*Page:*

-*-*-

J.A. Saunders, D.C. Knill / Vision Research 41 (2001) 3163–3183

In addition to the effects of stereo and spin, the orientation curves show an overall shift to the right, toward negative tilts. Since positive and negative spins give rise to images that are symmetric around the vertical, one would expect tilt settings for negative spins to have been the negative of tilt settings for equivalent positive spins. One would further expect that the average tilt settings for 0° and 45° spins would have been zero, since the projected symmetry axes are symmetric around the vertical for these conditions. We performed a post-hoc test for an overall tilt bias by averaging subjects’ tilt settings across positive and negative spins of equal magnitude and over different slant and figure type conditions. The composite average was small (tilt= −0.34) but significantly different from zero (t(271) = −2.51, P = 0.013). An ANOVA further revealed that the amount of tilt bias varied depending on conflict conditions (F(3,112)=15.56, P B 0.001), with smaller stereo slants producing larger biases, but was not affected by spin magnitude (F(1,112)= 0.68, P =0.40 n.s.). These results suggest that subjects suffer from a small, absolute tilt bias in their settings and that this tilt bias is larger when stereo slant is small. One possible cause for this bias would be a perceptual bias to represent the stimuli in a coordinate frame aligned with the left eye’s view.

-*-*-

*Data shown:*

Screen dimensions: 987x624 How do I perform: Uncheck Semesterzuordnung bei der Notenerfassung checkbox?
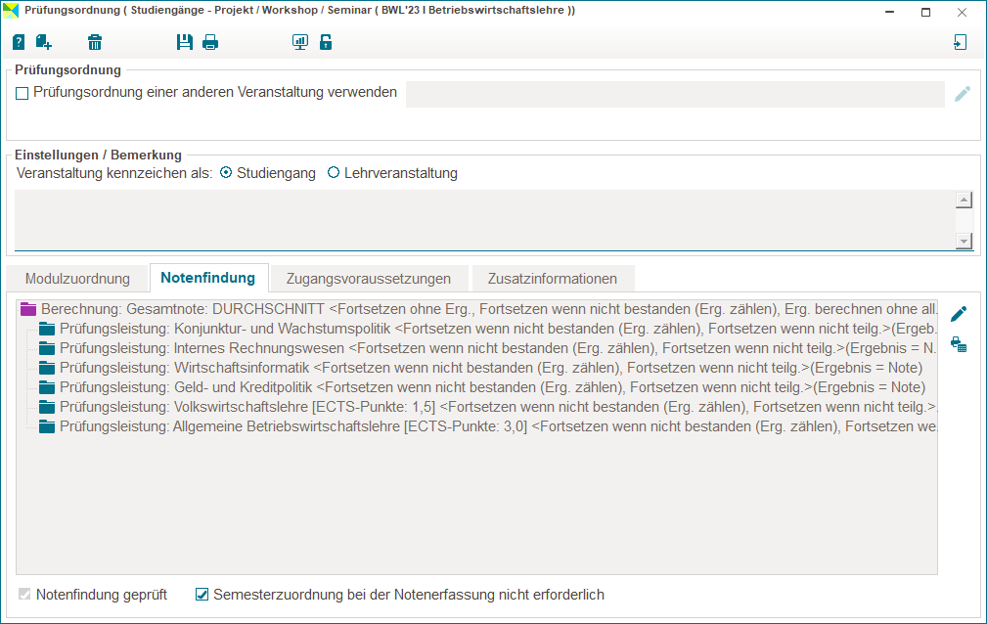pyautogui.click(x=202, y=595)
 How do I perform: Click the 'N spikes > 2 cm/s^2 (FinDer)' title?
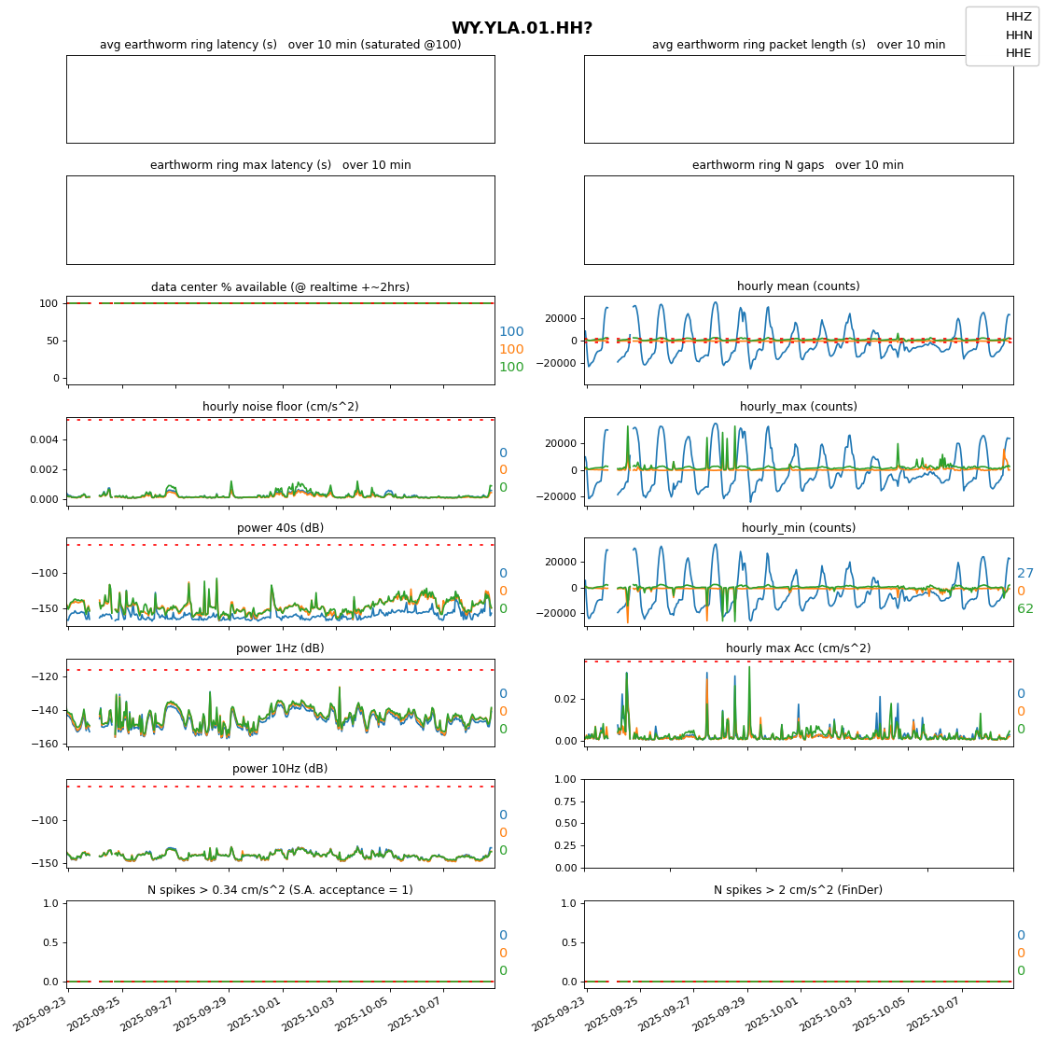pos(798,890)
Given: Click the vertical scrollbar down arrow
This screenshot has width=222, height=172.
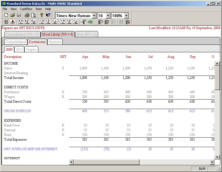Looking at the screenshot, I should pyautogui.click(x=217, y=157).
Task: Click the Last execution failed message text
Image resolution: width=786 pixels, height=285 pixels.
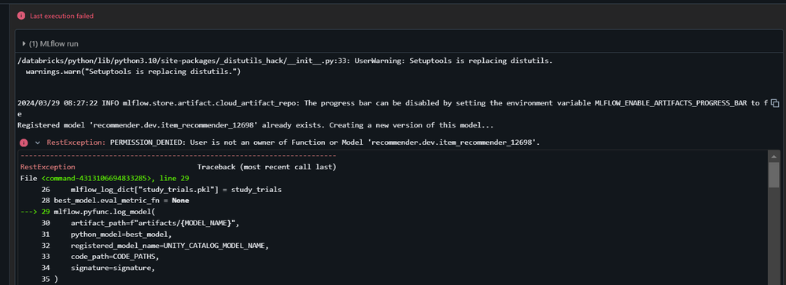Action: (61, 16)
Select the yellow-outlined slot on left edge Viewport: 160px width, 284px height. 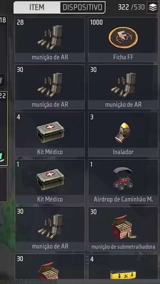click(x=4, y=128)
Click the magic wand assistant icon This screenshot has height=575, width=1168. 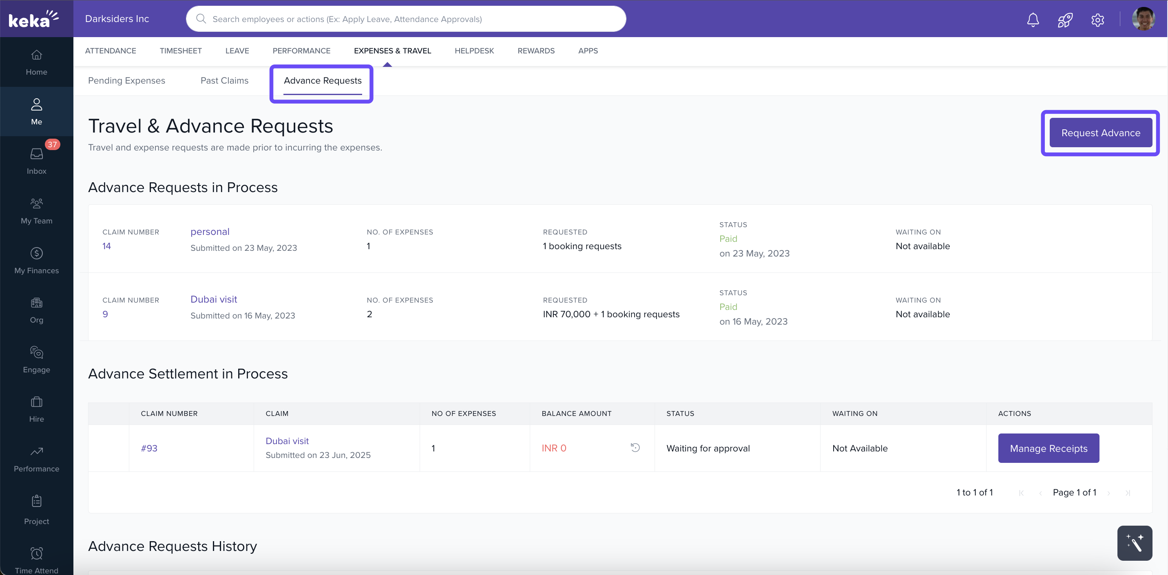pyautogui.click(x=1134, y=543)
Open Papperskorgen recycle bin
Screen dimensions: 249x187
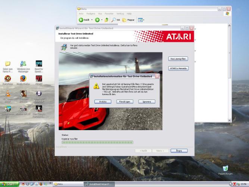225,170
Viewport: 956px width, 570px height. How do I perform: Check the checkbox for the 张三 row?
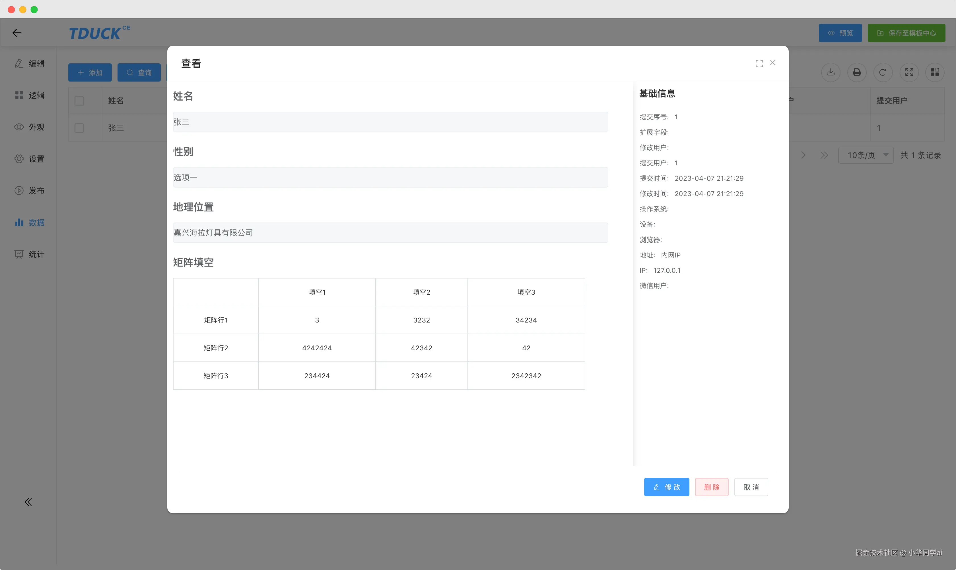point(79,128)
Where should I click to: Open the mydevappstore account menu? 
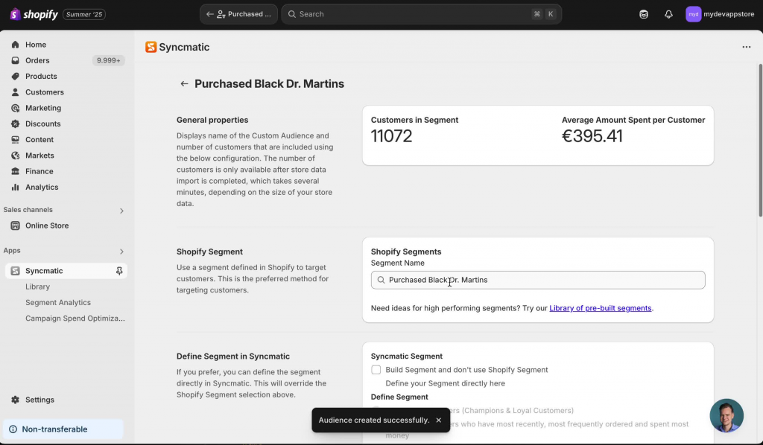(x=720, y=14)
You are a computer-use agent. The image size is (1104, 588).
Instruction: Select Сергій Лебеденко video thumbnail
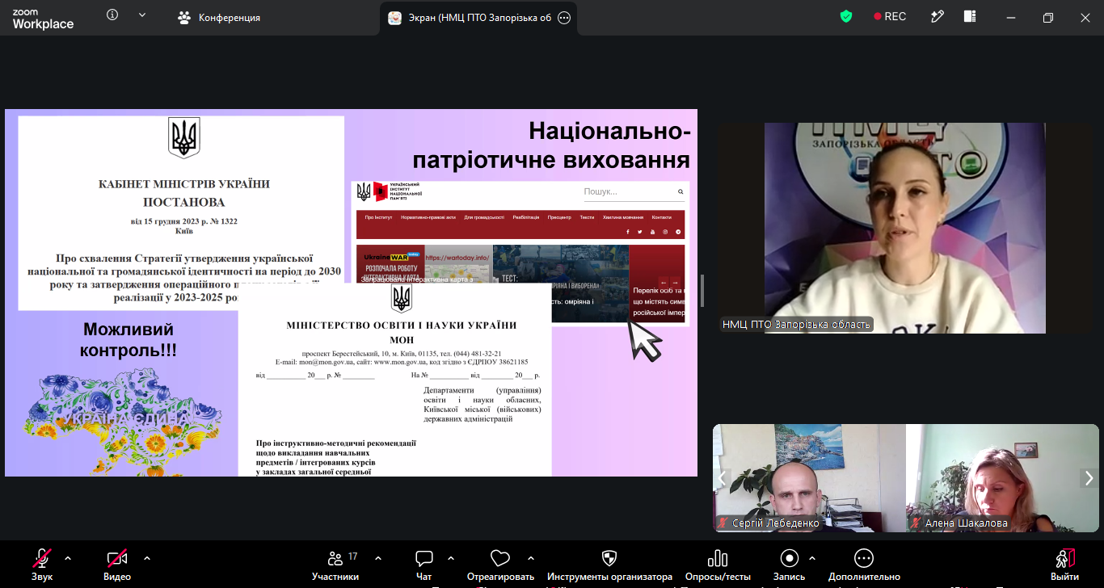coord(809,478)
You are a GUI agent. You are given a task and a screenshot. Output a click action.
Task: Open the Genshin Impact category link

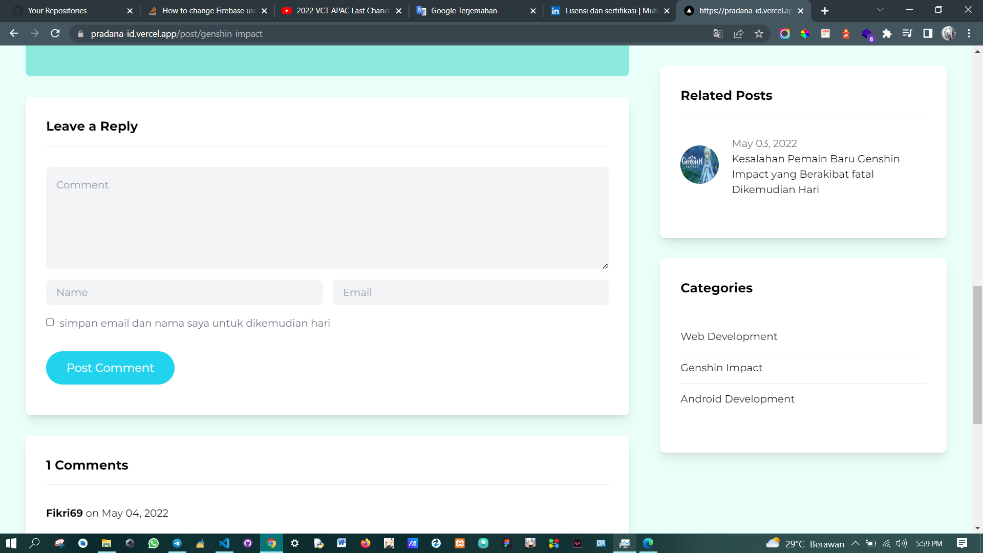point(721,368)
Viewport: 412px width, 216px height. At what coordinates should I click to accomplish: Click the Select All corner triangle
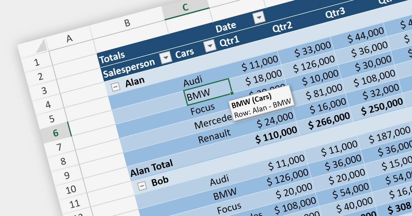coord(41,46)
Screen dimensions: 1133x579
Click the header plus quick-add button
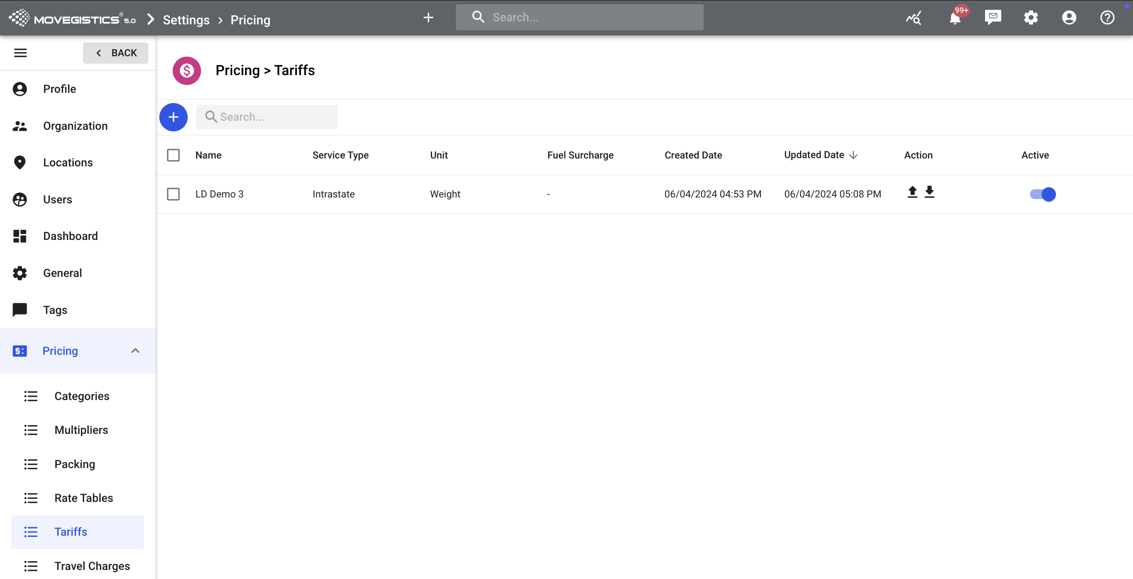428,18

-*-*-

*Exercise task:*
Decide whether each statement agrees with the passage on tilt bias. For each, answer yes or no and quote the words of the passage that decide it.
1. The composite average tilt setting differed significantly from zero.
2. Spin magnitude affected the amount of tilt bias.
3. Larger stereo slants produced larger biases.

*The output:*
1. Yes: "The composite average was small (tilt= −0.34) but significantly different from zero"
2. No: "but was not affected by spin magnitude"
3. No: "with smaller stereo slants producing larger biases"